Многие курили, в воздухе можно было топор вешать. Пахло перегаром и нечистой одеждой. Дети кашляли. Женщины шушукались, хихикали. Мужчины басили. Старики кряхтели. Бабки потирали себе поясницы, кутались в оренбуржские платки. Были и пьяные. Эти городили чушь, хватали за руки, приставали, пытались что-то объяснить. Их вежливо успокаивали. Иван и Митрофан раздавили под парад свой первый «пузырь» – бутылку Московской. Закусывали ржаным хлебом, переложенным розоватым салом и маринованными чесночными головками. Сало привезла несколько месяцев назад мать Митрофана, приехавшая повидать сына и отовариться. Уговаривала сына бросить эту Москву и вернуться в их поселок: «Сынок, ты мое единственное утешение, пропадешь ты в этом вертепе. Сколько можно тут на боку валяться? Я тебе и невесту присмотрела. Такая стройнюшенька, Сонечка Простова, помнишь напротив нас, в бараке бабка Простуха жила? Которая в корыте утонула. Дразнили ее еще уткой дохлой. Ее внучка».
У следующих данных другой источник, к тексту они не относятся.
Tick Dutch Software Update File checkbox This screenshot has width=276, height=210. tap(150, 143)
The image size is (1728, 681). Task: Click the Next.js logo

Митрофан отвечал матери: «Ну, маа… Чего тыы…»
Маринованный чеснок покупал Иван на Черемушкинском рынке у знакомого грузина Мамука, продавца и известного бизнесмена, хозяина подпольного игорного заведения, необыкновенно породистого человека с тонкими старомодными черными усиками над синеватыми губами, называющего себя карабахским князем. Под белым халатом князь носил кольчугу и небольшой кинжал. Иван говорил про него так: «Во, Мамук-Карабах! Тоже ведь чурка, а миллионер! Жукастый. Без эмоциев пацан. Зарезать может».
Игорный дом Мамука помещался тогда в гостинице при рынке, а до этого – в деревянной избе.
Избу эту игорную я прекрасно помню. Стояла она недалеко от рынка до начала семидесятых годов. Вечерами и ночами в ней резались в карты непонятные нам, детям окрестных домов, люди. К избе этой было опасно подходить – оттуда могли выстрелить. Ночами окна избы светились оранжевыми огнями, за тяжелыми кремовыми занавесками мелькали тени, из избы доносилась неприятная глухая восточная музыка. Милиция – и рыночная и окрестная была куплена на корню и к избе и близко не подходила. Однажды в избе убили какого-то человека средних лет. Труп его, не мудрствуя лукаво, выбросили в окошко. Целый день на его залитые кровью седые волосы глазели с безопасного расстояния прохожие и мальчишки. Только к вечеру приехали скорая помощь и милиция и забрали мертвое тело. В избу санитары и милиционеры даже не зашли.
…
События, показываемые на экране телевизора, общежитская публика комментировала вяло.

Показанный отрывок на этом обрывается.